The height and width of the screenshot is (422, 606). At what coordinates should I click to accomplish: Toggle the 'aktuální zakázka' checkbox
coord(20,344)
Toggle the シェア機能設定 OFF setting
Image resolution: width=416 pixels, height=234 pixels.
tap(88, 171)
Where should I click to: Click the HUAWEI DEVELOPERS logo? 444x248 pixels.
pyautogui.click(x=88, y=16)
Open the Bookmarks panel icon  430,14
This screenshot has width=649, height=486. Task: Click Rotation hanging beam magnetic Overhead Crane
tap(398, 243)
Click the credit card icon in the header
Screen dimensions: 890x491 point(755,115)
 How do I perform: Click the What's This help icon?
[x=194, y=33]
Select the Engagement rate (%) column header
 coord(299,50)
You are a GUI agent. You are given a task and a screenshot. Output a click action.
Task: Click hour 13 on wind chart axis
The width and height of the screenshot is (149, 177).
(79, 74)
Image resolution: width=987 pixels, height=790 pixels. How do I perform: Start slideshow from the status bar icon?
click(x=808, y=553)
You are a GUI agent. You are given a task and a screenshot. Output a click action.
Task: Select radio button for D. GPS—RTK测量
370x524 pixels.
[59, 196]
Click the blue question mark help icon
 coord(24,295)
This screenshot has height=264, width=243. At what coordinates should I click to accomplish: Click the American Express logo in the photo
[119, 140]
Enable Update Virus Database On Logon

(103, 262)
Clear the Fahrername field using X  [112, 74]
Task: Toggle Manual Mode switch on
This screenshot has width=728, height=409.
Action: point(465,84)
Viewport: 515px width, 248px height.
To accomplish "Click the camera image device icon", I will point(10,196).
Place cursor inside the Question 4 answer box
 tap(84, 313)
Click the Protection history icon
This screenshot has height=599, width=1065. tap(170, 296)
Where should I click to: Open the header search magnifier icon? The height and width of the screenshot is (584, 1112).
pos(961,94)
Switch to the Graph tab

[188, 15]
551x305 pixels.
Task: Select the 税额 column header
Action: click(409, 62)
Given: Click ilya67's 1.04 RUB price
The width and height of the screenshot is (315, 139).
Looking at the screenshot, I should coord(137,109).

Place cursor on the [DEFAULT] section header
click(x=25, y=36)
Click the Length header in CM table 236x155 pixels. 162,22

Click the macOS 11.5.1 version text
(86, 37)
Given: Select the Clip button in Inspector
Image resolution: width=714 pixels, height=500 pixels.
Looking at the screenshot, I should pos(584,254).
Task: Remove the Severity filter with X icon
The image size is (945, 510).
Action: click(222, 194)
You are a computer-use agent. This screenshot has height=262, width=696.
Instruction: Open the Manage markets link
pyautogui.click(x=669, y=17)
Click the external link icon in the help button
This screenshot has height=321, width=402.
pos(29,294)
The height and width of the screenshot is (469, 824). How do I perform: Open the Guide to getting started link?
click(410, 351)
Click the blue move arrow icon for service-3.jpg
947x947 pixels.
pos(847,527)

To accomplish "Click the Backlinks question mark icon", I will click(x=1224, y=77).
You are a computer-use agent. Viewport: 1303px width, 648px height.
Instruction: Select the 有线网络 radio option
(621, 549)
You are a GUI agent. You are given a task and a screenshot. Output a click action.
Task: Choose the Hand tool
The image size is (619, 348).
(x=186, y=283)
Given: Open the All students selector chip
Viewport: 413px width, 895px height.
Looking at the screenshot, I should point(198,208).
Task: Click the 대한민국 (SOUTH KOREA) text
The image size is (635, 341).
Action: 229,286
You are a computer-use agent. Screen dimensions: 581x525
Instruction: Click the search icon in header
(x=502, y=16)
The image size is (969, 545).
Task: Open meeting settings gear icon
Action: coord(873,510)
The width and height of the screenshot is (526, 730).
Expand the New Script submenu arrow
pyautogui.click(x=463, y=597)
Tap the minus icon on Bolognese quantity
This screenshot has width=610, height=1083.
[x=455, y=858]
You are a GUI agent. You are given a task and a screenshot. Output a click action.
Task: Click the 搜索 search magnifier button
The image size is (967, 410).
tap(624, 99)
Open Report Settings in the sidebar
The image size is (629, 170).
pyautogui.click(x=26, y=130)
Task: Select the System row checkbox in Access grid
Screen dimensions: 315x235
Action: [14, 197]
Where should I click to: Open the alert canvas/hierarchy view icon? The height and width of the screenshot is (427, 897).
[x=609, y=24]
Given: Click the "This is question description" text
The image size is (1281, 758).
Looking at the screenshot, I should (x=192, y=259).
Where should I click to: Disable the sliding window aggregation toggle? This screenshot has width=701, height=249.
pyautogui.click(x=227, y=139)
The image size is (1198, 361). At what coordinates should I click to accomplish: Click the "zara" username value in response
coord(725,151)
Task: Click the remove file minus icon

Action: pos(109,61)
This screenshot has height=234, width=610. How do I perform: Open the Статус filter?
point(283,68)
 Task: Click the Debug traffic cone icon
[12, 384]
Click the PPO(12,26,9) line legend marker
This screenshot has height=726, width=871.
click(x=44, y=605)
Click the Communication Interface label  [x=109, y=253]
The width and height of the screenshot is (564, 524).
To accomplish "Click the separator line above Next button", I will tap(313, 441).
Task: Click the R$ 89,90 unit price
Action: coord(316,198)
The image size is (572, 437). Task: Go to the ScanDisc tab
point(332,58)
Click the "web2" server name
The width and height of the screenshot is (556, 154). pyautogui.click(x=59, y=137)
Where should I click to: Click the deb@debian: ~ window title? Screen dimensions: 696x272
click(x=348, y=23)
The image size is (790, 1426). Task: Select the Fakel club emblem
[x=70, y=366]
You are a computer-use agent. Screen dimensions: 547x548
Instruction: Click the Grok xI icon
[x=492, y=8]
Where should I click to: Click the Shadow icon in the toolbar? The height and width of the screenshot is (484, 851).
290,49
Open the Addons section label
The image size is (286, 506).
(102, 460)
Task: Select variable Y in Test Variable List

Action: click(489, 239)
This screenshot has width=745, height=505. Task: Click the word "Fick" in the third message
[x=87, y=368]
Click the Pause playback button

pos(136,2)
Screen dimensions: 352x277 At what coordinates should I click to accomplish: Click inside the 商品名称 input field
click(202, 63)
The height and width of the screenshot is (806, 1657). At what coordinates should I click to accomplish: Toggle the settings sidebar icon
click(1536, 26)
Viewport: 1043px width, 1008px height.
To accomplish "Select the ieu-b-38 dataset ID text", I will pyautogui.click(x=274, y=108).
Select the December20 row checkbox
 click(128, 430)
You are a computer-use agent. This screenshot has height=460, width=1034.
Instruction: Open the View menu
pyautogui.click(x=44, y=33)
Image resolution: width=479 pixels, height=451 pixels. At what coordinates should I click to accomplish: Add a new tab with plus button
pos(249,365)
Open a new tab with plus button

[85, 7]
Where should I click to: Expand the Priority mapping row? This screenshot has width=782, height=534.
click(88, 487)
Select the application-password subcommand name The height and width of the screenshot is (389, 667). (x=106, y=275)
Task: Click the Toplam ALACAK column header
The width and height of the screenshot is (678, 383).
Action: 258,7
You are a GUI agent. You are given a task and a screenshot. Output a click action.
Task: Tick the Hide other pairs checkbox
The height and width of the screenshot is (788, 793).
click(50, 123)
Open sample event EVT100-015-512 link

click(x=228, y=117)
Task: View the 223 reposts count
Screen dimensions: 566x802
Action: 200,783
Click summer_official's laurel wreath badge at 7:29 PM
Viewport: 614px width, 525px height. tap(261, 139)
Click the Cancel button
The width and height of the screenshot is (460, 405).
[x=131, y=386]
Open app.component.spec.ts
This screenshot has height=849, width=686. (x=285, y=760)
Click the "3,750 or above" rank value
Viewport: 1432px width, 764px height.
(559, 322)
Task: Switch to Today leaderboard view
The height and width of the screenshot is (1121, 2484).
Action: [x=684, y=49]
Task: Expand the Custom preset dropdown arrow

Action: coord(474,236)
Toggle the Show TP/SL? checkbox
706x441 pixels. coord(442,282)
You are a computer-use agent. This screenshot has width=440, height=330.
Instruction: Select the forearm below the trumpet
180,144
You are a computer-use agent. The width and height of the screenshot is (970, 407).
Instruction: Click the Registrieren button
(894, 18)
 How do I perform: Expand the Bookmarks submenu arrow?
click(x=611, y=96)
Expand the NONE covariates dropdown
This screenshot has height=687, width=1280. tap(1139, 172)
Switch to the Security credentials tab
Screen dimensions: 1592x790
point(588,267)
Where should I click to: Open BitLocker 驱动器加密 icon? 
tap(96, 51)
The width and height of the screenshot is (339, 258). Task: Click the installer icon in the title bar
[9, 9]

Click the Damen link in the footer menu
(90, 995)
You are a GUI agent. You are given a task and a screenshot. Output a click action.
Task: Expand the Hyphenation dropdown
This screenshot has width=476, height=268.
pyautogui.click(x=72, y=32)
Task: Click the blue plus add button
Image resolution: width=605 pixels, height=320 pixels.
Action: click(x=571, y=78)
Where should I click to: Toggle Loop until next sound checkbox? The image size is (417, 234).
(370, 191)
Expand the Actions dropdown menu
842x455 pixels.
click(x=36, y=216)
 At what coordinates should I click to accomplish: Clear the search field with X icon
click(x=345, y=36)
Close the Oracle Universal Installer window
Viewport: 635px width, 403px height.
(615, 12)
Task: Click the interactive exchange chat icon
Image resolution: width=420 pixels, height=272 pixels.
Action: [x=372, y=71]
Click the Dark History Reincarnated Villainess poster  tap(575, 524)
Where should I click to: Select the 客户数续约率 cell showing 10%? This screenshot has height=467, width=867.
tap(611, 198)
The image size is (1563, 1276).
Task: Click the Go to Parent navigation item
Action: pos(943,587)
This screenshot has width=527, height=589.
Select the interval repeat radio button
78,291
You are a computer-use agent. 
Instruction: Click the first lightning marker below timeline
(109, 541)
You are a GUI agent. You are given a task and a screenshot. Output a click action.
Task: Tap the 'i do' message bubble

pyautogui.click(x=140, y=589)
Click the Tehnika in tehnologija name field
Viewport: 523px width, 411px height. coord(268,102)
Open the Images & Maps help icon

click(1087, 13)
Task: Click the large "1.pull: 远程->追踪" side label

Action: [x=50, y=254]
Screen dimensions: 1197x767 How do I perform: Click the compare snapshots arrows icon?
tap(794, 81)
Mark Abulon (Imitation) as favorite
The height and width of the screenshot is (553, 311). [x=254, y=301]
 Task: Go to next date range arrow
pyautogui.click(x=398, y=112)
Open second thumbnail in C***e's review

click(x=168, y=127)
--
The lines above starting at the one that contains "This screenshot has width=728, height=409." and ending at the one that contains "Given: Open the All students selector chip" must be transcribed exactly, and no other lines may appear.

ANSWER SPACE
This screenshot has width=728, height=409.
Action: point(465,84)
Viewport: 515px width, 248px height.
To accomplish "Click the camera image device icon", I will point(10,196).
Place cursor inside the Question 4 answer box
 tap(84, 313)
Click the Protection history icon
This screenshot has height=599, width=1065. tap(170, 296)
Where should I click to: Open the header search magnifier icon? The height and width of the screenshot is (584, 1112).
pos(961,94)
Switch to the Graph tab

[188, 15]
551x305 pixels.
Task: Select the 税额 column header
Action: click(409, 62)
Given: Click ilya67's 1.04 RUB price
The width and height of the screenshot is (315, 139).
Looking at the screenshot, I should coord(137,109).

Place cursor on the [DEFAULT] section header
click(x=25, y=36)
Click the Length header in CM table 236x155 pixels. 162,22

Click the macOS 11.5.1 version text
(86, 37)
Given: Select the Clip button in Inspector
Image resolution: width=714 pixels, height=500 pixels.
Looking at the screenshot, I should pos(584,254).
Task: Remove the Severity filter with X icon
The image size is (945, 510).
Action: click(222, 194)
You are a computer-use agent. This screenshot has height=262, width=696.
Instruction: Open the Manage markets link
pyautogui.click(x=669, y=17)
Click the external link icon in the help button
This screenshot has height=321, width=402.
pos(29,294)
The height and width of the screenshot is (469, 824). How do I perform: Open the Guide to getting started link?
click(410, 351)
Click the blue move arrow icon for service-3.jpg
947x947 pixels.
pos(847,527)

To accomplish "Click the Backlinks question mark icon", I will click(x=1224, y=77).
You are a computer-use agent. Viewport: 1303px width, 648px height.
Instruction: Select the 有线网络 radio option
(621, 549)
You are a GUI agent. You are given a task and a screenshot. Output a click action.
Task: Choose the Hand tool
The image size is (619, 348).
(x=186, y=283)
Given: Open the All students selector chip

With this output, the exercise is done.